The giant axon is the main site of synaptic integration leading to action potential generation so the subthreshold behavior of the axon can be a critical feature in tuning overall motor circuit performance. A low noise axon may be of particular importance due to the unusually direct linkage between axon firing and key behavioral responses [ 40 , 46 ]. Incorporation of fitness cliffs associated with these two discontinuities in physiological performance into the genetic regulatory model does not by itself result in selection of appropriate channel conductance values Fig 4B.
There are two sources of noise in the system that can affect channel expression independent of variation in the cis-regulatory function of the sodium and potassium channels. First, because the squid are drawn from a wild population comprised of genetically diverse individuals, there will be genetic variation in background genes, both their expression and function, which can act in trans to produce variation in the expression of the two channel proteins.
Second, even within genetically identical individuals, protein expression levels can still be subject to multiple sources of noise, particularly for a population such as the squid that develops and lives under widely varying environmental conditions [ 35 , 36 ].

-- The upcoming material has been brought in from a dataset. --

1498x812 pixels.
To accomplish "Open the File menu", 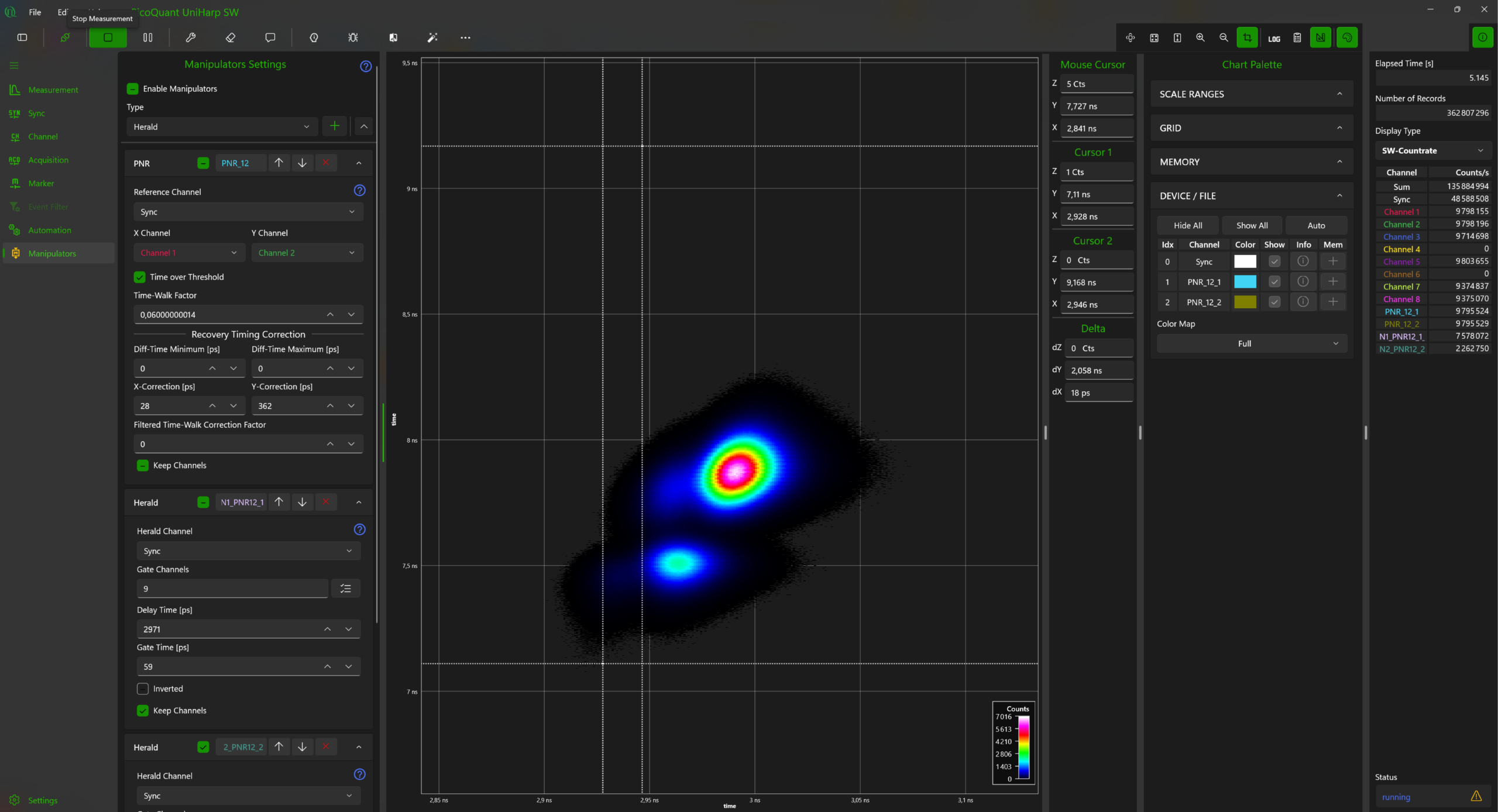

The combination of fitness cliffs with phenotypic noise can produce good agreement between the model and experimental observation. This outcome leads to the simple hypothesis that the selection of channel expression values can, in many cases, be explained solely by the requirement that: a electrophysiological function does not fail under the most extreme conditions that might be routinely encountered and b physiological function must be sufficiently robust that it does not fail in the presence of the multiple sources of noise typically found in a natural population.
The ability to avoid failure under all conditions normally encountered, including the effects of environmental and intrinsic noise, may be a sufficient explanation for the selection of channel conductance levels in the squid axon, and possibly other electrophysiological systems.